По комнате шлепают босые ноги. Это Аграфена. Вот она поправляет занавеску, подходит к дивану и садится. Гладит рукой волосы Марьи, Сережа, напрягая слух, ловит горькие и обидные слова:
— Эх, дурочка, счастье свое упустила. Оно не на колесах, само не приедет.
— Не пришел он, мама.
— Мужик он аль нет? Ну выпил, сон одолел. А ты сама, под бочок, небось горячая, жар бабий лед плавит. Мужики что, — вздыхает она, — сама не прилюбишь — не поймут. Степан-то какой был ненастырный. Взяла. Выбрала момент и взяла.
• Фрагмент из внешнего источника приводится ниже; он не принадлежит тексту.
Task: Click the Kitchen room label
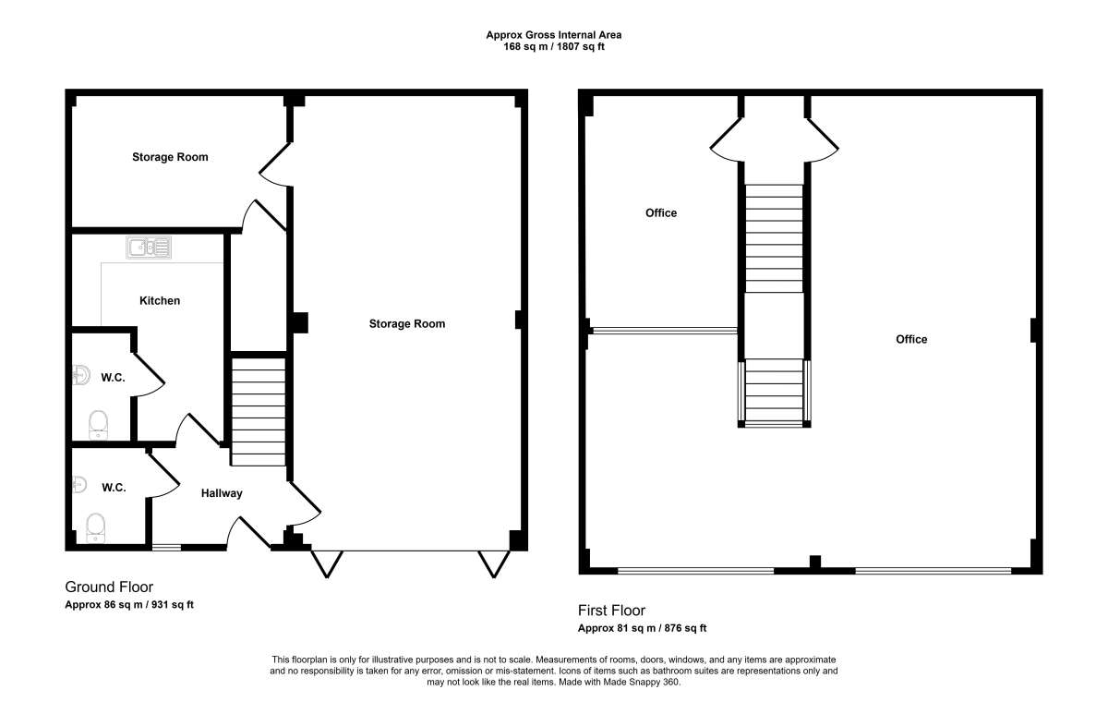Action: [159, 301]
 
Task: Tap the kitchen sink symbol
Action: [149, 248]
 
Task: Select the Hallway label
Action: [222, 493]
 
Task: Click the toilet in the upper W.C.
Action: [98, 425]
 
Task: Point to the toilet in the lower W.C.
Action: [95, 527]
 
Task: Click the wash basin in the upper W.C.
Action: [81, 375]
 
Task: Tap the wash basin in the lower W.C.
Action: [79, 485]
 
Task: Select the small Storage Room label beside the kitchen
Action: [170, 157]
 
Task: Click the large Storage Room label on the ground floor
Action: [407, 324]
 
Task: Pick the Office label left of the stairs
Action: [661, 213]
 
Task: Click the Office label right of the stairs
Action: [911, 339]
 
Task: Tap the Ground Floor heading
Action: [109, 587]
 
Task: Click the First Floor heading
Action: [611, 611]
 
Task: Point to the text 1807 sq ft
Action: [581, 47]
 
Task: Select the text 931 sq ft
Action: [173, 604]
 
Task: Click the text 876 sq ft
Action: [685, 628]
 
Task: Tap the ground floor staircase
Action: [259, 412]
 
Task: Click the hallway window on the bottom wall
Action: [167, 547]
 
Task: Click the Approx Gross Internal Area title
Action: [553, 35]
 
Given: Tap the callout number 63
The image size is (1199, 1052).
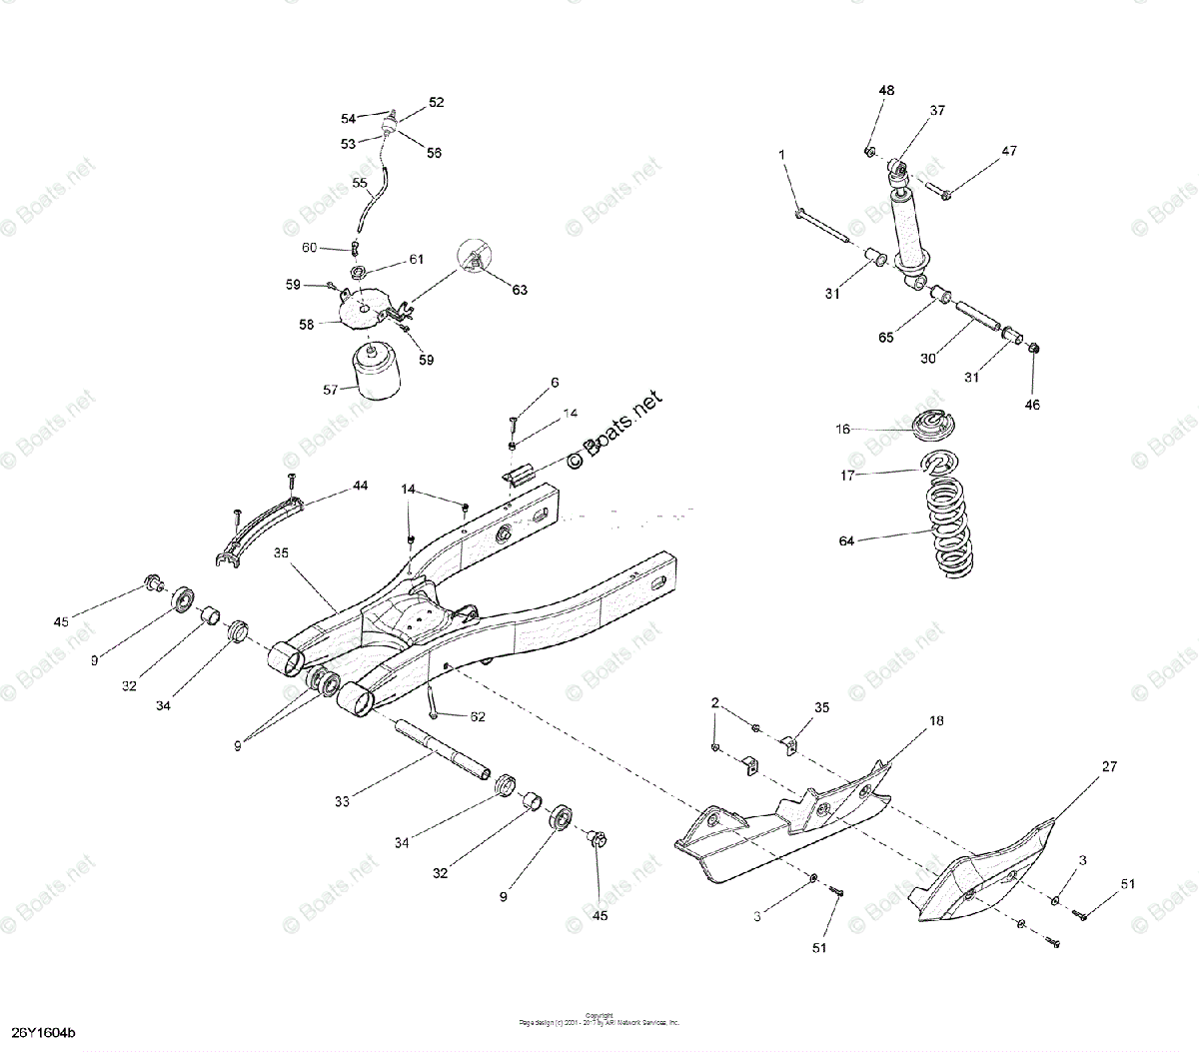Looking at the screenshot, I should click(520, 290).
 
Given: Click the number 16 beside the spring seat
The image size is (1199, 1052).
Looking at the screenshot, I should click(843, 429).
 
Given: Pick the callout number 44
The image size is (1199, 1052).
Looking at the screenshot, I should click(360, 486).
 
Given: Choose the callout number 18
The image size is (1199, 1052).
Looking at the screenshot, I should click(936, 719).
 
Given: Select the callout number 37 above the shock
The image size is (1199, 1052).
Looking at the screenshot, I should click(936, 111).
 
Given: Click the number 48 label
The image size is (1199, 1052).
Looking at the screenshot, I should click(886, 91).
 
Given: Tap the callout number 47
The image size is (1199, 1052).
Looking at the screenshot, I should click(1009, 151).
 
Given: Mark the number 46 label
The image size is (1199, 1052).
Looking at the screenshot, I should click(1032, 406).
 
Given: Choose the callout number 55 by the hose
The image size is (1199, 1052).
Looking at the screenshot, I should click(360, 183).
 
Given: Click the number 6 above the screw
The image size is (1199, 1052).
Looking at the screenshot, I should click(555, 383).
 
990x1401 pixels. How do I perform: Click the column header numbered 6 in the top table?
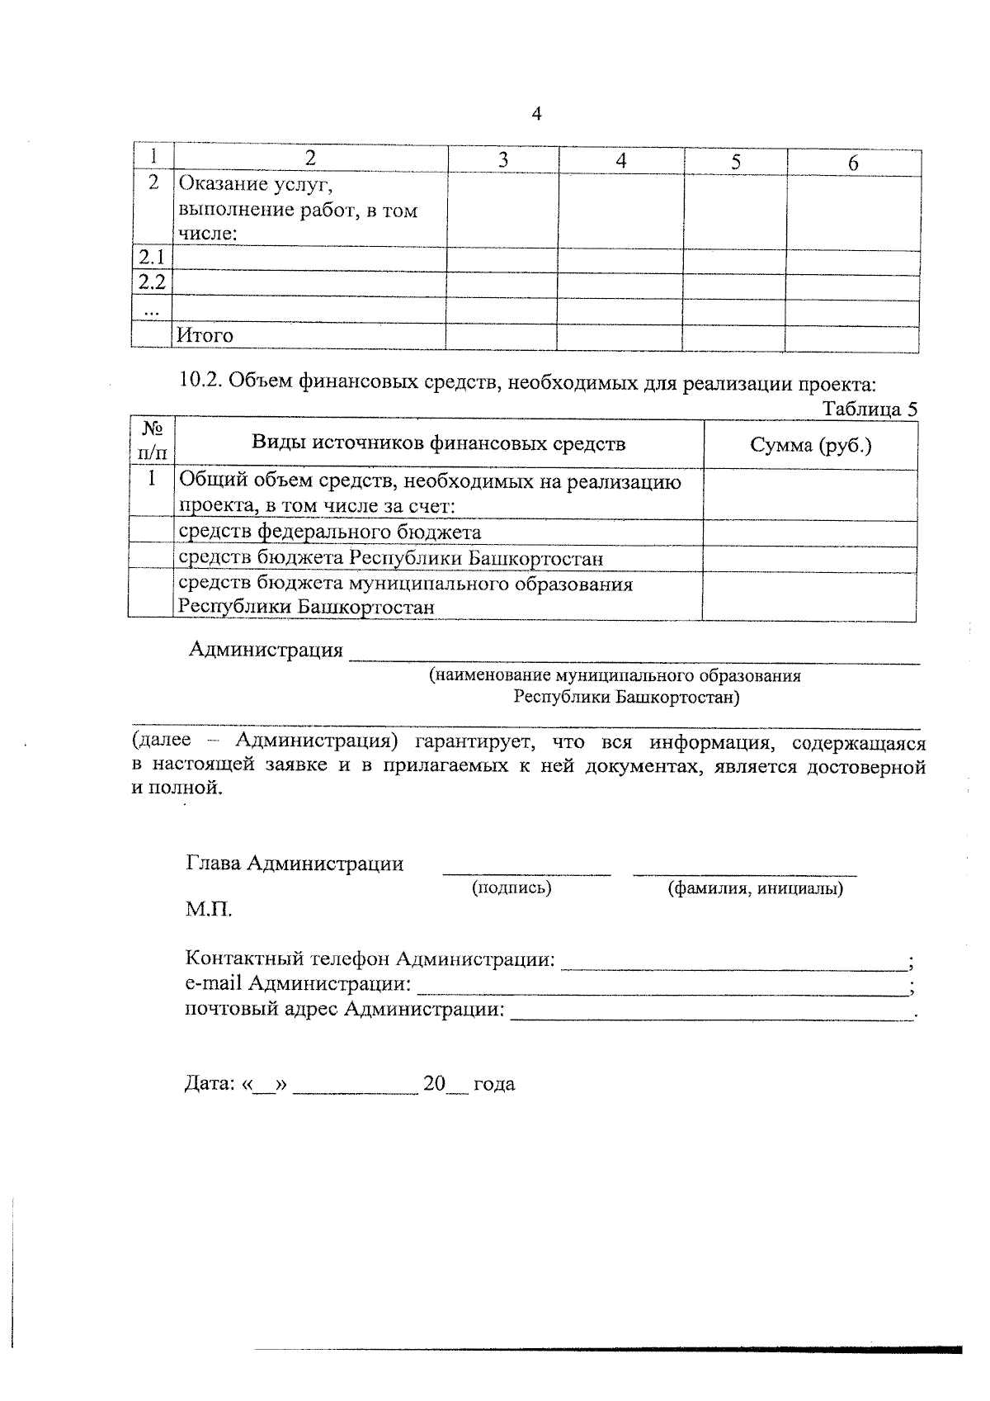coord(853,163)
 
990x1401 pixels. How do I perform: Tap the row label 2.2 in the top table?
coord(152,283)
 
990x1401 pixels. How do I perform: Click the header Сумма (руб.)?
coord(810,445)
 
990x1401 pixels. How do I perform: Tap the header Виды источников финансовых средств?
coord(438,443)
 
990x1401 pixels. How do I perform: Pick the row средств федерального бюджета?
coord(330,532)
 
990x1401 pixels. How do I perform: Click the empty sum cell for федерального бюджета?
coord(808,532)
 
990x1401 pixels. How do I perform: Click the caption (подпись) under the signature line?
coord(511,887)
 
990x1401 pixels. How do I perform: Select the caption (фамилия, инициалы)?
coord(754,888)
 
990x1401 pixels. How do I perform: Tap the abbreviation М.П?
coord(209,910)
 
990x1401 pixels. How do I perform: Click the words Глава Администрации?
coord(295,864)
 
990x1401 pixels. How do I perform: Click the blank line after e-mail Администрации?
coord(660,984)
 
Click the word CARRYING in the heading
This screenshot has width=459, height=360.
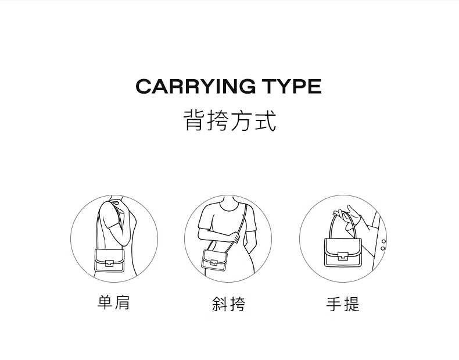pos(196,87)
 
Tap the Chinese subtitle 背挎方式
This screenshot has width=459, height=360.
pos(230,120)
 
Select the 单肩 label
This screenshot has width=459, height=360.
pos(113,302)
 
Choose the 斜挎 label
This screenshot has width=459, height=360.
pos(228,304)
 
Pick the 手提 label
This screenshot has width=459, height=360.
pos(343,304)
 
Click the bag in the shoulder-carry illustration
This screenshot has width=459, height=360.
pos(109,261)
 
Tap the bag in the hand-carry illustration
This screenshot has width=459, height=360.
pos(343,252)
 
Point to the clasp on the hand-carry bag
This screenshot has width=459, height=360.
pos(343,256)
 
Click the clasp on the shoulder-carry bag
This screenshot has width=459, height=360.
pos(109,262)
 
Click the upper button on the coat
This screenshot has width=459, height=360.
pos(384,242)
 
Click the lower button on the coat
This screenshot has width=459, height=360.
pos(383,249)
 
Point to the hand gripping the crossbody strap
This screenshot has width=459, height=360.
pos(235,237)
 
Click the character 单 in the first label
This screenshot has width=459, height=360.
pos(105,302)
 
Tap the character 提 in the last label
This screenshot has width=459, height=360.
pos(352,304)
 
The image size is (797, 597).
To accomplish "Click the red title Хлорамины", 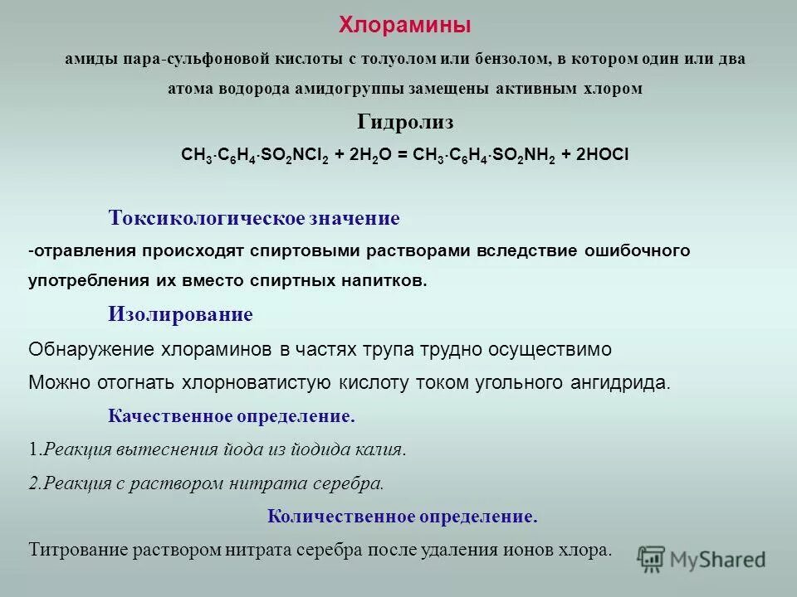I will click(x=404, y=26).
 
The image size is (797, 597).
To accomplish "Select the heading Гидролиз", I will click(x=405, y=123).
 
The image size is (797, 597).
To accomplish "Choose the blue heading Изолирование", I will click(x=180, y=315).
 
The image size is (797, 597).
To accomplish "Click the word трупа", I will click(x=384, y=350).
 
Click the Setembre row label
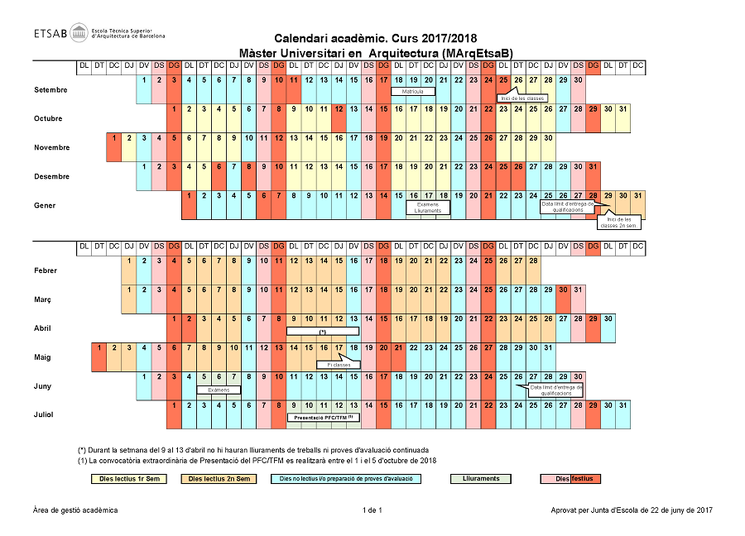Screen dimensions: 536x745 pos(50,90)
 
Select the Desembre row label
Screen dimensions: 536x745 pos(50,177)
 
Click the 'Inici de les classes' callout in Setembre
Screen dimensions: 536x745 pos(522,98)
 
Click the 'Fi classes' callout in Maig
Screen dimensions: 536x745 pos(339,364)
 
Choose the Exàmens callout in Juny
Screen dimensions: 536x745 pos(219,390)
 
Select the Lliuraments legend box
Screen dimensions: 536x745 pos(481,479)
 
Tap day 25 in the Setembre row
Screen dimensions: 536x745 pos(502,80)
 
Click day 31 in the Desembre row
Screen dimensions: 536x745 pos(592,167)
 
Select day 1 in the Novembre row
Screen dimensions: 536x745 pos(114,138)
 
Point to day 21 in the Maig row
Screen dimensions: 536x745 pos(398,347)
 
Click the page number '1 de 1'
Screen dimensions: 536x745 pos(372,510)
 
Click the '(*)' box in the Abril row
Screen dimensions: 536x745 pos(323,331)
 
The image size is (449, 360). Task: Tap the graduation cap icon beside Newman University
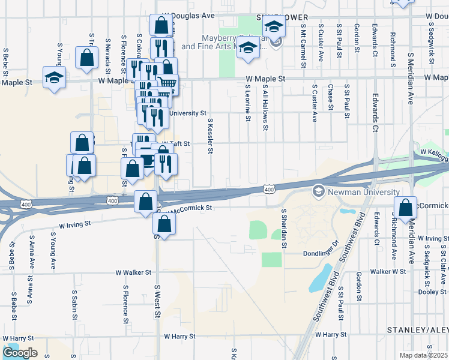point(319,191)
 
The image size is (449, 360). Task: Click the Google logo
point(20,353)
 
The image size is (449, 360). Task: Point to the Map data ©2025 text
point(424,355)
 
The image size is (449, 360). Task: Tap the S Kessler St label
point(210,136)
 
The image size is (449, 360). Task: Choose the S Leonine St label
point(247,102)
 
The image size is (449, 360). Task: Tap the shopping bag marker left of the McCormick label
point(405,206)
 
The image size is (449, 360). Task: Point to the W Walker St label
point(133,272)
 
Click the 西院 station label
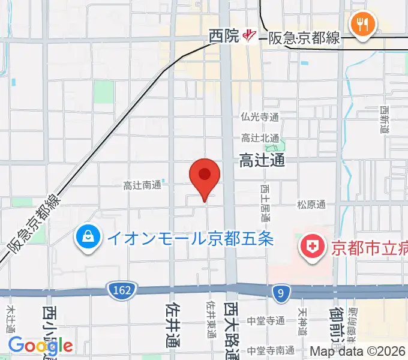coord(224,37)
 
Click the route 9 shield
coord(280,292)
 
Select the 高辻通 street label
coord(262,160)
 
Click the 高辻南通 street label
coord(142,185)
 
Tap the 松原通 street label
coord(311,205)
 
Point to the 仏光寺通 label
coord(260,117)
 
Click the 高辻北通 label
coord(260,138)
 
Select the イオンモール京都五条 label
coord(190,238)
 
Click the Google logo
coord(40,345)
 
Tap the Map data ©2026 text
coord(358,351)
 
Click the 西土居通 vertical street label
coord(265,203)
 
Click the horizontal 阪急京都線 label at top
coord(303,38)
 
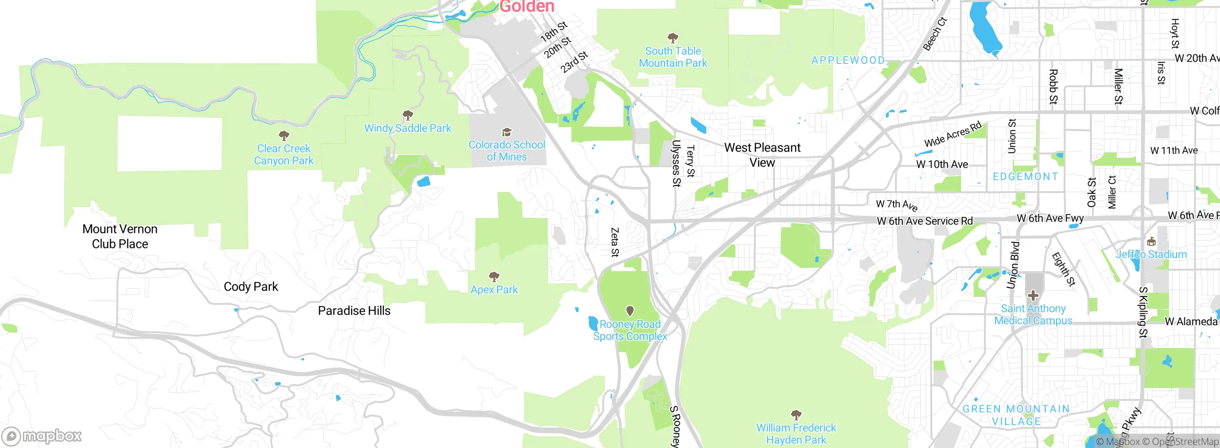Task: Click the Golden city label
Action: (x=527, y=7)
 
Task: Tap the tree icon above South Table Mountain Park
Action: (x=672, y=38)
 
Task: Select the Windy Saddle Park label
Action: (x=407, y=128)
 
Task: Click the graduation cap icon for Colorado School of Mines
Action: (x=507, y=132)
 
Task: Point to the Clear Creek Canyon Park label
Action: (x=284, y=155)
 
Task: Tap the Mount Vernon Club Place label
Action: (x=120, y=236)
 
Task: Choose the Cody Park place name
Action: (x=251, y=287)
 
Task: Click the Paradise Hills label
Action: (x=354, y=311)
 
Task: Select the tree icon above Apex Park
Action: (x=494, y=276)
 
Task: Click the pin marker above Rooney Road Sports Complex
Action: (x=630, y=311)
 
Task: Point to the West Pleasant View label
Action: (x=762, y=155)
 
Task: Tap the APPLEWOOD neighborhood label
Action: (x=848, y=61)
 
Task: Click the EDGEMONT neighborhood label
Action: (x=1025, y=177)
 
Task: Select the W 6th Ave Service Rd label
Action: (x=925, y=221)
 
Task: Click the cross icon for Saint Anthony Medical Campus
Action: (x=1033, y=295)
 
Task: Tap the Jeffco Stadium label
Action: (x=1151, y=255)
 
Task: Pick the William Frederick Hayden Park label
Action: (x=796, y=434)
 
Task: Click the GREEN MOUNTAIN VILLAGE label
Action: (x=1016, y=415)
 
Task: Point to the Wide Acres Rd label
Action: (x=953, y=134)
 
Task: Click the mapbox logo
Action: (x=42, y=436)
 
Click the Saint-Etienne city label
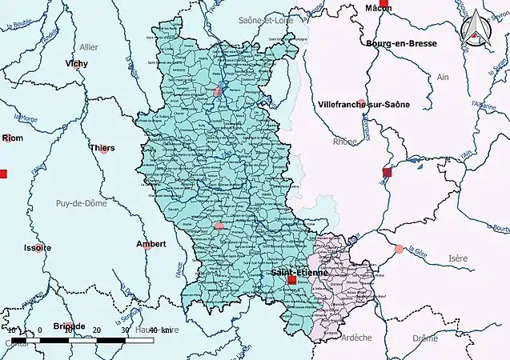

Ночью в половню прибежала… Эх, девки, девки… гордость вас сейчас губит, гордость… А теперь счастливая — мой Степан, до кровинки мой, и никому не отдам. А вот ты — в руках, и не можешь.
— Да я…
— Эх, девки, девки… где еще найдешь такого порядочного; все норовят испортить, а замуж за кума Прохора.
Шлепают босые ноги. Сережа сжимает губы и чувствует, как проваливается в пропасть. Сон одолевает его.
16
Садыя вспоминает прошлогоднее лето, когда она ездила с Маратом в Набережные Челны, к своим. Мальчишка-рыбак С удочкой, в трусиках и спортивной куртке. Стройная фигура, четкая линия ног. Она думала, что это ее Марат, но оказался совсем другой мальчик, очень симпатичный, и, как она узнала потом, из детдома.
Запомнилось выражение его лица — он был смешной мальчишка: когда не ловилась рыба, он сердился; когда сердился, левая бровь его вздрагивала, а щеки надувались; при этом лицо принимало комический вид, он заикался, поэтому растягивал слова. Садыя с ним подружилась и поразилась его детскому остроумию. «Когда плохо, не смотри под ноги». Однажды она услышала от него фразу, которую запомнила навсегда: он не говорил «плохая книга», а «вредная, от нее болят глаза».
Марат перехватил манеру мальчика из детдома.
«Вредная, от нее болят глаза», — говорил, он если книга была неинтересная.
Читая книгу, которую дал Панкратов, Садыя хотела сказать: «Вредная…» Ей хотелось спорить с автором.
Она согласна, что суть литературы — мышление, но не просто мышление… а нечто большее, производное от сердца, разума и гражданской совести. Да-да… И нельзя спекулировать на современности. Если ты не художник — пиши публицистику; не публицист — берись за токарное дело. Но ремесленников ни на каком производстве не любят.